Anecdotal scenes--in other words, short scenes that showcase a character--usually, an unusual, even eccentric, character. Both Dean Koontz and the dynamic duo, Douglas Preston and Lincoln Child, excel at this, so I keep reading their series (although Koontz’s canine companions frequently--indeed, almost always--annoy, as does his relentless optimism).

Atmosphere, mood, and tone. Here, King is king, but so is Bentley Little. In the use of description to terrorize and horrify, both are masters of the craft.

A bit of erotica (okay, okay, sex--are you satisfied?), often of the unusual variety. Sex sells, and, yes, sex whets my reader’s appetite. Bentley Little is the go-to guy for this spicy ingredient, although Koontz has done a bit of seasoning with this spice, too, in such novels as Lightning and Demon Seed (and, some say, Hung).

Believable characters. Stephen King, Douglas Preston and Lincoln Child, and Dan Simmons are great at creating characters that stick to readers’ ribs.

Innovation. Bram Stoker demonstrates it, especially in his short story “Dracula’s Guest,” as does H. P. Lovecraft, Edgar Allan Poe, Shirley Jackson, and a host of other, mostly classical, horror novelists and short story writers. For an example, check out my post on Stoker’s story, which is a real stoker, to be sure. Stephen King shows innovation, too, in ‘Salem’s Lot, The Shining, It, and other novels. One might even argue that Dean Koontz’s something-for-everyone, cross-genre writing is innovative; he seems to have been one of the first, if not the first, to pen such tales.

Technique. Check out Frank Peretti’s use of maps and his allusions to the senses in Monster; my post on this very topic is worth a look, if I do say so myself, which, of course, I do. Opening chapters that accomplish a multitude of narrative purposes (not usually all at once, but successively) are attractive, too, and Douglas Preston and Lincoln Child are as good as anyone, and better than many, at this art.

A connective universe--a mythos, if you will, such as both H. P. Lovecraft and Stephen King, and, to a lesser extent, Dean Koontz, Bentley Little, and even Douglas Preston and Lincoln Child have created through the use of recurring settings, characters, themes, and other elements of fiction.

A lack of pretentiousness.
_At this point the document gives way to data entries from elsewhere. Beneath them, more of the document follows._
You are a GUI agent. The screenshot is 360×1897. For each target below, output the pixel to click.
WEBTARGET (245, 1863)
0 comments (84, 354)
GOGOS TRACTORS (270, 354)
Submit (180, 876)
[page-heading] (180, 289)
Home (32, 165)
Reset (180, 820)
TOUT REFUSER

Dean Koontz has it, as do Douglas Preston and Lincoln Child, Bentley Little, and (to some extent, although he has become condescending and self-indulgent of late, Stephen King); unfortunately, both Dan Simmons and Robert McCammon have become too self-important in their later works, Simmons almost to the point of becoming unreadable. Come on, people, you’re writing about monsters--you should be humble.

Longevity. Writers who have been around for a while usually get better, Stephen King, Dan Simmons, and Robert McCammon excepted.

Pacing. Neither too fast nor too slow. Dean Koontz is good, maybe the best, here, of contemporary horror writers.